Growth-related genes in fish are significantly influenced by the dietary treatments. TOR, GHR-1, and IGFs play a key role in feed intake and regulating fish growth (Pierce et al. 2012; Psofakis et al. 2020; Irm et al. 2020; Zhang et al. 2022). In the present study, the findings showed that as HFM level increased, TOR, IGF-II, IGFBP-1b, and IGFr1a increased, but GHR-1 and IGF-I decreased. Psofakis et al. (2020) observed downregulation in these growth-related genes (IGF-I, IGF-II, and IGFBP) when levels of HFM increased from 25 to 50% in the juvenile sea bream diets. Irm et al. (2020) also stated a downregulation in TOR and IGF-I genes when increasing amounts of HFM were used in the diet of juvenile black sea bream (Acanthopagrus schlegelii). However, in the present study, the gene expression results of the control and experiment groups showed upregulation. We think that the reason for the downregulation observed in other researches (Psofakis et al. 2020; Irm et al. 2020) but did not occur in our research may be due to the lysine, methionine levels, and probiotics added to the diets. When our findings are generally examined, growth-related genes of all HFM groups, especially TOR, IGF-II, IGFBP-1b, and IGFr1a genes, indicated better results than the control group. ERα participates in the regulation of the immune response in mammals and teleosts (Iwanowicz et al. 2014). The results in our study revealed that treatment groups had no immune problems (Erα, 0.75–1.71). Moreover, the immune response (Erα, 1.71) of HFM40 enhanced with the treatment. Result of the immune-related gene indicated that 40% replacement level of HFM is optimum for fish.
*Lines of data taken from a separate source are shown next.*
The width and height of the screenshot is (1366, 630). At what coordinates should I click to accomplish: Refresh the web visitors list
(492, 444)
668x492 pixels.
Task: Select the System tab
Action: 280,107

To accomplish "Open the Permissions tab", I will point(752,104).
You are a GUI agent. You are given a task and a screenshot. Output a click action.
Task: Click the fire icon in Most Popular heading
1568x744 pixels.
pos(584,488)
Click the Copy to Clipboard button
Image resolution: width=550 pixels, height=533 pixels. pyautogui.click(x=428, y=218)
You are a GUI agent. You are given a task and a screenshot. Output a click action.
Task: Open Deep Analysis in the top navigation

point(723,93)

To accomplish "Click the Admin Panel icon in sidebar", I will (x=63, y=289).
Although similar studies on juvenile rainbow trout (Bureau et al. 2000; Glencross 2011) have shown that the HFM replacement level is limited to 30%, the present study indicated that supplementation of HFM with lysine, methionine, and probiotics increased this level up to 40%. Moreover, these supplementations have been revealed to improve growth performance, feed intake, and digestibility in juvenile rainbow trout. In addition, the replacement of HFM up to 40% increased disease resistance and immune system and had no harm on histology in the fish.

In conclusion, HFM was found to be an important protein source for juvenile rainbow trout diets. However, future research should investigate the additional ratios and/or species of probiotics needed to increase the HFM replacement rate in the fish diets above 40%.